__Records provided__:
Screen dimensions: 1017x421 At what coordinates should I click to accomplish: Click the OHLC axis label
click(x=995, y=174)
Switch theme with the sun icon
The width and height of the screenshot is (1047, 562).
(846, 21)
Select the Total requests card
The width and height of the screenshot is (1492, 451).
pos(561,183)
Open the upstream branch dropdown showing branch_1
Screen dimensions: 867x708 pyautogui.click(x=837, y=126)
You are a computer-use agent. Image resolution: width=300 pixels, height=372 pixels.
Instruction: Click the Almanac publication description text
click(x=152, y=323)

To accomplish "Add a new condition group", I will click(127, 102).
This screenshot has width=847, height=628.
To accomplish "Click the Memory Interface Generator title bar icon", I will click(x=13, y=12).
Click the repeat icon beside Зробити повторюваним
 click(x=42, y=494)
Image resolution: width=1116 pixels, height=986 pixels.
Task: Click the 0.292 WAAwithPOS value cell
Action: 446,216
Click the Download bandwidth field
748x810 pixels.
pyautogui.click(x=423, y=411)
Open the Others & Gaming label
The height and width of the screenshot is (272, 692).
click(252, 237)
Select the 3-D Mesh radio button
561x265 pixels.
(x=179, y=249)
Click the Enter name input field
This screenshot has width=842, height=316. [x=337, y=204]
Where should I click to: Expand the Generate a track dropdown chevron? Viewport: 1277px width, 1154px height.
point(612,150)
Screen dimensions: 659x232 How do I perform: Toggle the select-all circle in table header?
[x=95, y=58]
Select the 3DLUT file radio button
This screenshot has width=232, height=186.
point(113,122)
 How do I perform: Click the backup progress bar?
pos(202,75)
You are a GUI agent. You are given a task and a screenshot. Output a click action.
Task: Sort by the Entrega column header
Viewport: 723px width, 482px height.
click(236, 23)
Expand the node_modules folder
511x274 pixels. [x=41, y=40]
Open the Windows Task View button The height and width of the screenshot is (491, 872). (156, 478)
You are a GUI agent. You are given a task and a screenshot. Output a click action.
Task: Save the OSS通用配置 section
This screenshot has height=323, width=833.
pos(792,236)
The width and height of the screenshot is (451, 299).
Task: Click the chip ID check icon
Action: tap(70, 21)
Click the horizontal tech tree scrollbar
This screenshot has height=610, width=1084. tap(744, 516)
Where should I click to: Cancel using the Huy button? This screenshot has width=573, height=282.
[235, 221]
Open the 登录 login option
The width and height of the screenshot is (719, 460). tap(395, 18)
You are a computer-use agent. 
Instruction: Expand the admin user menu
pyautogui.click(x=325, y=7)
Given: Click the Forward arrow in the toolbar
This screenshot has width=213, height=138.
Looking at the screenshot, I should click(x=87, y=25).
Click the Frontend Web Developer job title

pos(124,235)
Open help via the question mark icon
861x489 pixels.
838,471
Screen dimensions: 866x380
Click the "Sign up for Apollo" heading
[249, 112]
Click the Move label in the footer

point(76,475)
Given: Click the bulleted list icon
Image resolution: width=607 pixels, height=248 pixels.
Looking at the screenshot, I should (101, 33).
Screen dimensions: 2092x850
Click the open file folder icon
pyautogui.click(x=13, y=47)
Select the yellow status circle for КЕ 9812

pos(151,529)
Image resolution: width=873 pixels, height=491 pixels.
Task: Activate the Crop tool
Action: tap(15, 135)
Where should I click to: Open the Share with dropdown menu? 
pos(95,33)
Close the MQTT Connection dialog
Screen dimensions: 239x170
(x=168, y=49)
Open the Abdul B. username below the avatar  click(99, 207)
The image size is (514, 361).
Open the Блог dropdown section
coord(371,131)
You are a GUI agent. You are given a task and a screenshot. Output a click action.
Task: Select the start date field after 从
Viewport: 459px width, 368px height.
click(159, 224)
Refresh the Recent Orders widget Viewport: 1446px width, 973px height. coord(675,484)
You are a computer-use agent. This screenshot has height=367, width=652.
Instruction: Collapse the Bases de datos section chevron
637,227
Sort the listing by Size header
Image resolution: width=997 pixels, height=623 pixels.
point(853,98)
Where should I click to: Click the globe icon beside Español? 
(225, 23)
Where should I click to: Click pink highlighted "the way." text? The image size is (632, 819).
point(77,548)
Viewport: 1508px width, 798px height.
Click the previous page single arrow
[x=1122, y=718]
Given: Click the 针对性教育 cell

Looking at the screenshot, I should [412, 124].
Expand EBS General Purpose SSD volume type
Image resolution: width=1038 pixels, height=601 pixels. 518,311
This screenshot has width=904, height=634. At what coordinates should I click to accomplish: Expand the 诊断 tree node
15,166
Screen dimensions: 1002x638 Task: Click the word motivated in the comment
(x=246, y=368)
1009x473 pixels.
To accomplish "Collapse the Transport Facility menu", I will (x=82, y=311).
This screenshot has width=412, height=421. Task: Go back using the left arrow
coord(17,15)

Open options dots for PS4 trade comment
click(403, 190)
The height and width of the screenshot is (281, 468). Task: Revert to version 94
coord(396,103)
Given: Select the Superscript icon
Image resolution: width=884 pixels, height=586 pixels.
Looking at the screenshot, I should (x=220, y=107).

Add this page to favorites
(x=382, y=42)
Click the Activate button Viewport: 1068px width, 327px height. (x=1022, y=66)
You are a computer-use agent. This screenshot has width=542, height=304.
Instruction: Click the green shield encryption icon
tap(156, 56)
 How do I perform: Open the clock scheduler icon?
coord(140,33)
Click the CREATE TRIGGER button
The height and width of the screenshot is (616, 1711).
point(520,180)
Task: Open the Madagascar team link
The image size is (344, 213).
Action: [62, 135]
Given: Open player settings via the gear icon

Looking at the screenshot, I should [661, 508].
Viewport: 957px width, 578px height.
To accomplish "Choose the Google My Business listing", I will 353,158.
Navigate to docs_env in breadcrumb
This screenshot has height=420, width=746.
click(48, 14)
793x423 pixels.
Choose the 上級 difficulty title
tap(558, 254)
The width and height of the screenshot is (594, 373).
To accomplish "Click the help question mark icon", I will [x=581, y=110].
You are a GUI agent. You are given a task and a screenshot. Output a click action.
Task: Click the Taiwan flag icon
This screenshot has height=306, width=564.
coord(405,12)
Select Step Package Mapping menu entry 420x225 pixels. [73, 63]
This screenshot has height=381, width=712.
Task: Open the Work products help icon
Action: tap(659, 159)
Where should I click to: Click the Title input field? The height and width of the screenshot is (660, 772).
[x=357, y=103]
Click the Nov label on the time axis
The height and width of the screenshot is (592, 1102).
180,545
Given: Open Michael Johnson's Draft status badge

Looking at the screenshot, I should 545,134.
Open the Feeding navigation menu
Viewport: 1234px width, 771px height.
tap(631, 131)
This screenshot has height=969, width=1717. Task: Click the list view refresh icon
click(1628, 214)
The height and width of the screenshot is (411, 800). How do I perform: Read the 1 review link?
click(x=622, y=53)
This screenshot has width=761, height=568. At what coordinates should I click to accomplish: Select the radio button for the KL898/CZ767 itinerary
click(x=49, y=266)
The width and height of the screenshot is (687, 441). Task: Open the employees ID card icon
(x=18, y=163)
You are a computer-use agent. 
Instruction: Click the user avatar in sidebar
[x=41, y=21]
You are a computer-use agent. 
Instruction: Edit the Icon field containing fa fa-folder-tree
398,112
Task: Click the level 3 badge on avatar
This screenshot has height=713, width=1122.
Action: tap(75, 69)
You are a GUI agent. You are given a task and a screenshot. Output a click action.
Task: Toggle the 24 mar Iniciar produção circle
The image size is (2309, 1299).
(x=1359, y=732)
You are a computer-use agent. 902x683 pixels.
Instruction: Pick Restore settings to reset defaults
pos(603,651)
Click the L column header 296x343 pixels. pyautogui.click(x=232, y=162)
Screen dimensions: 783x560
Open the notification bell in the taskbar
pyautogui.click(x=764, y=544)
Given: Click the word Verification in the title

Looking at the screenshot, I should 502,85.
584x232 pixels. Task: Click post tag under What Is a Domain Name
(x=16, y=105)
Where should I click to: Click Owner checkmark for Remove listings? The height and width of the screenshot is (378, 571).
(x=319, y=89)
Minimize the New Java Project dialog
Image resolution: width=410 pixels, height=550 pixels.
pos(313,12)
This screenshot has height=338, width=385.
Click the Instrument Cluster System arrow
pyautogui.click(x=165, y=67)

__Exercise goal__: Beginning with the line holding "This screenshot has width=904, height=634." and ending with the line holding "1009x473 pixels.", write out the stretch of material above exactly; add no further lines.

__Written response__:
This screenshot has width=904, height=634. At what coordinates should I click to accomplish: Expand the 诊断 tree node
15,166
Screen dimensions: 1002x638 Task: Click the word motivated in the comment
(x=246, y=368)
1009x473 pixels.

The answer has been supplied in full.